>> BEGIN

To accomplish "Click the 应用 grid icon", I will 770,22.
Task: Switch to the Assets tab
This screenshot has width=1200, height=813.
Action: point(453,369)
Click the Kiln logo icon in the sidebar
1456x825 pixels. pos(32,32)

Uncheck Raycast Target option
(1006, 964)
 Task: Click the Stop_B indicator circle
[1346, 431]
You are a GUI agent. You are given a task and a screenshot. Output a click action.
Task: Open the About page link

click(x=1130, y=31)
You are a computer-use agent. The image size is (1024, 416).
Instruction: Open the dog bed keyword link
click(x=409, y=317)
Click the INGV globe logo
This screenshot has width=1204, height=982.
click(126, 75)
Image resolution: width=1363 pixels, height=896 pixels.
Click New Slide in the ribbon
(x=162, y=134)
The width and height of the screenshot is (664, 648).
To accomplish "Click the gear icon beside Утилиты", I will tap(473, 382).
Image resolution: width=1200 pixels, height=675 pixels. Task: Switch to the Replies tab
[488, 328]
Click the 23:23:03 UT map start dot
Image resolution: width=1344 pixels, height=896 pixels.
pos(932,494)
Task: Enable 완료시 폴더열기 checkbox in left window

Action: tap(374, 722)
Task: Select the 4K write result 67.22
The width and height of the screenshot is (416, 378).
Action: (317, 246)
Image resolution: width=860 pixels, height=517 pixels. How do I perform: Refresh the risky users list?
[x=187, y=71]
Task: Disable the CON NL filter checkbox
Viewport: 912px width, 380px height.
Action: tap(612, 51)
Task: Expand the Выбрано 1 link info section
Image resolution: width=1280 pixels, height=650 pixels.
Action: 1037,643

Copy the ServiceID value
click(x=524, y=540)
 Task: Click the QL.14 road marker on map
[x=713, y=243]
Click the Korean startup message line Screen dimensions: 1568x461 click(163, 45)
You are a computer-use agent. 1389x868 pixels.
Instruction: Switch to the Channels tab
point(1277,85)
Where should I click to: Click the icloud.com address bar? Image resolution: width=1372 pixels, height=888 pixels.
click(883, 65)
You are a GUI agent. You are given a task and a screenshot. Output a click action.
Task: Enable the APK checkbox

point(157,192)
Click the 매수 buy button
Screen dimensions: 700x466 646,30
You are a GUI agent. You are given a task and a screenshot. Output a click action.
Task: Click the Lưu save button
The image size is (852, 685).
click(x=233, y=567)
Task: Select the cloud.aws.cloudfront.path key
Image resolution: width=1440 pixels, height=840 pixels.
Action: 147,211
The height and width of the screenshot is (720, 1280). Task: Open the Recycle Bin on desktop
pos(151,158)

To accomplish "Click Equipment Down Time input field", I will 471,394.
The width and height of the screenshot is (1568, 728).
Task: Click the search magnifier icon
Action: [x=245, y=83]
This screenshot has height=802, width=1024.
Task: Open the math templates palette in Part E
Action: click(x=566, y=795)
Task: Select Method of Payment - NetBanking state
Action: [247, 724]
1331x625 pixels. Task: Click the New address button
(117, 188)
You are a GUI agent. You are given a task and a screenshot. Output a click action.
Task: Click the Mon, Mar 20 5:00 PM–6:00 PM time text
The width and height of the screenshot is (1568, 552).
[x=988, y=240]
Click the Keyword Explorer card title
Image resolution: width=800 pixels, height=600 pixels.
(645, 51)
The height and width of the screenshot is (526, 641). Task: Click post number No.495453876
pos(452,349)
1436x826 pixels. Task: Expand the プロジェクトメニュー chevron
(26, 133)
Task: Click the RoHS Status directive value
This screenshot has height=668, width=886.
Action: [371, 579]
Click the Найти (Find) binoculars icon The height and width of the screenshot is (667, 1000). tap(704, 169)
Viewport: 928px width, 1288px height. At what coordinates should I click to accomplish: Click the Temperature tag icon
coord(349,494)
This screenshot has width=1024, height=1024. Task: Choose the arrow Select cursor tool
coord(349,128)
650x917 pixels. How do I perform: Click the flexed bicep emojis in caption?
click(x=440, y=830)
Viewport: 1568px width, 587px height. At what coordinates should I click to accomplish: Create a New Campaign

>> END

*What to work on:*
Copy the material starting at the line containing "Image resolution: width=1363" and ending after the line containing "[x=187, y=71]", with no changes.

*Full solution:*
Image resolution: width=1363 pixels, height=896 pixels.
Click New Slide in the ribbon
(x=162, y=134)
The width and height of the screenshot is (664, 648).
To accomplish "Click the gear icon beside Утилиты", I will tap(473, 382).
Image resolution: width=1200 pixels, height=675 pixels. Task: Switch to the Replies tab
[488, 328]
Click the 23:23:03 UT map start dot
Image resolution: width=1344 pixels, height=896 pixels.
pos(932,494)
Task: Enable 완료시 폴더열기 checkbox in left window

Action: tap(374, 722)
Task: Select the 4K write result 67.22
The width and height of the screenshot is (416, 378).
Action: (317, 246)
Image resolution: width=860 pixels, height=517 pixels. How do I perform: Refresh the risky users list?
[x=187, y=71]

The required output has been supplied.